• _Tasks to carry out_:
1. In the agreement excerpt on milestone and royalty payments, what is the maximum aggregate amount of the PMA milestone payments during the term of the agreement?
2. Continue the agreement excerpt on milestone and royalty payments from the point where it stops.

• _Extracted text_:
The exercise price of the warrant will be two times the per share price paid
for the shares as calculated according to the formula in this Section 3(d)(i).
The warrant will have a five-year term from the date of $4 million payment.

         e.   A milestone payment of $2 million, payable within 30 days after
the FDA approves a PMA, for each PMA received for each product within the
Product Portfolio, but in no event will these milestone payments exceed an
aggregate of $10 million during the term of this Agreement.

         f.   [**]% basic royalty payment on the net sales of any of the commer-
cialized products comprising the Product Portfolio.

         g.   For each calendar year, an additional royalty payment shall be
paid based on the aggregate net sales of all of the commercialized products
comprising the Product Portfolio, as follows:

              $25 million to $50 million               [**]%
              $50 million to $100 million              [**]%
              $100 million to $150 million             [**]%
              $150 million to $200 million             [**]%
              Above $200 million                       [**]%

         h.   For each calendar year in which the aggregate net sales of all
of the products manufactured by ATS (or its affiliate) and comprising the
Product Portfolio exceed $[**] million, an additional royalty payment equal to
[**]% of the amount by which IMDC's gross profit margin (to be defined in
accordance with GAAP) on such aggregate products is more than [**]%.

                                    4


<PAGE>


         i.   Commencing with the calendar year in which the FDA approves the
first PMA for the first product within a particular Product Category, a minimum
basic royalty payment shall be paid annually for that particular Product
Category according to the following schedule, against which IMDC shall receive
a credit toward any amounts paid under Section 3(f) above for that particular
Product Category for such calendar year:

              Year one          $[**] million*
              Year two          $[**] million
              Year three        $[**] million
              Year four         $[**] million
              After year four   $[**] million
____________________
*   If FDA approval of the first PMA in a Product Category occurs prior to July
1, the minimum royalty payment due shall be $[**] million.

Pixel coordinate grounding data:
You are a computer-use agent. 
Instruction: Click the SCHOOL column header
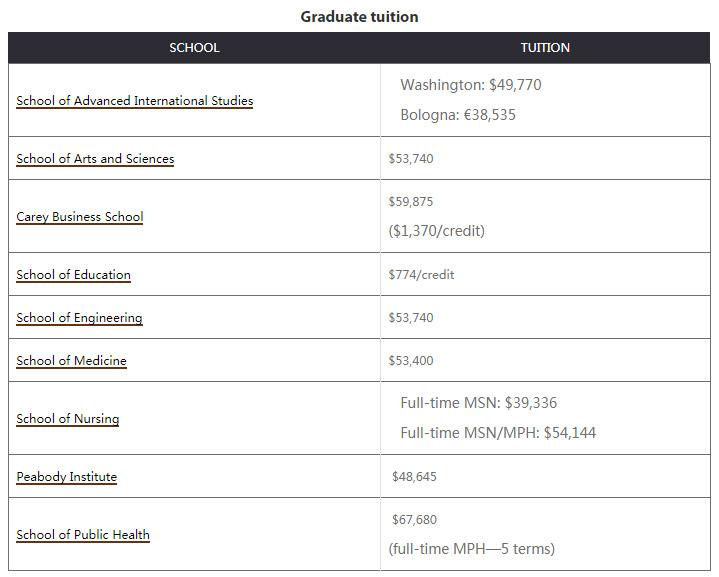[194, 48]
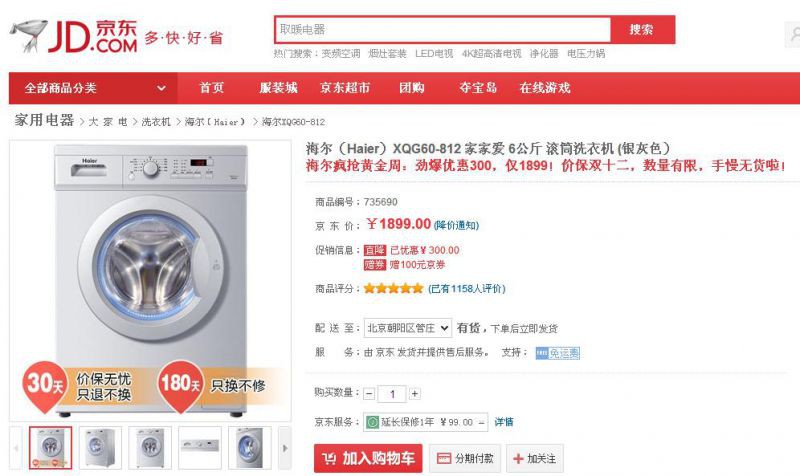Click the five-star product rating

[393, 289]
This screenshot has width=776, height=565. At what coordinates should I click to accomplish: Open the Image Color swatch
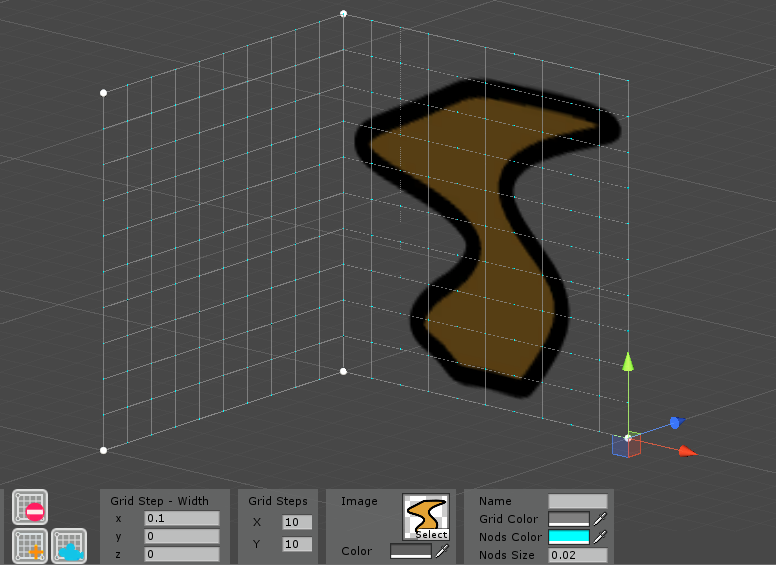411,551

• _Expected outputs_:
1. $10 million

2.
In the event IMDC makes payments under Section 3(g) or 3(h) above, the
obligation to make minimum royalty payments under this Section 3(i) will be
canceled for both that calendar year and the subsequent calendar year.  This
schedule applies to each and every particular Product Category listed in Recital
A.

         j.   IMDC shall sell all products at a commercially reasonable sales
price; and if IMDC elects to sell any of the products at less than a commer-
cially reasonable sales price (e.g., as a "loss leader"), then the royalties
shall be paid on the commercially reasonable sales price, rather than on the
lower actual reduced price.

         k.   All shares issued and shares to be issued on the exercise of
warrants shall (i) be sold and issued pursuant to a customary stock purchase
agreement, (ii) not be resold until after October 1, 2002, at which time the
shares shall be subject to resale restrictions and rights pursuant to Rule 144
promulgated by the Securities and Exchange Commission, and (iii) after
October 1, 2002, have customary stock registration rights for "piggyback"
rights and one "demand" right.  All stock warrants shall be evidenced by a
customary form of stock warrant agreement.

         l.   In the event that any of the payments in clauses (a), (b) and
(c) of this Section 3 are not paid, then all prior payments made by IMDC to
ATS shall remain with ATS, and all rights to the Product Portfolio shall
automatically revert to ATS, and this Agreement shall terminate with the
effects listed in Section 6(d).  In the event that the payment in part (d) of
this Section 3 is not received according to this Agreement, then all rights
related to the Phase Two Products Categories shall be retained by ATS and the
remainder of the rights and obligations of the parties under this Agreement
shall continue in full force and effect.

                                    5

<PAGE>


     4.  RESEARCH, DEVELOPMENT AND REGULATORY EFFORTS.

         a.   ATS will be responsible for conducting activities related to
designing the products and manufacturing processes for the Product Portfolio.
A research, development, and regulatory plan (the "R&D Plan") will be jointly
developed on the commencement of activities related to each product.  A
reasonable limit on ATS's expenditures per year for its work under the R&D Plan
is to be determined by the parties hereto, on a product by product basis,
which limit, during the first 18 months of the R&D plan, shall not exceed 50%
of the amount of payments made by IMDC to ATS described in Section 3 (excluding
any capital investment payments) during such 18 month period.  Thereafter,
the parties will in good faith negotiate the future allocation of expenses and
limitations on ATS expenditures, if any, under the R&D Plan.  ATS shall design
such products (including, without limitations, the package size for the
products, the projected shelf life of the products, and the methods for use of
the products) based on specifications that reflect the needs of the marketplace
and reflect the collaborative spirit between IMDC and ATS.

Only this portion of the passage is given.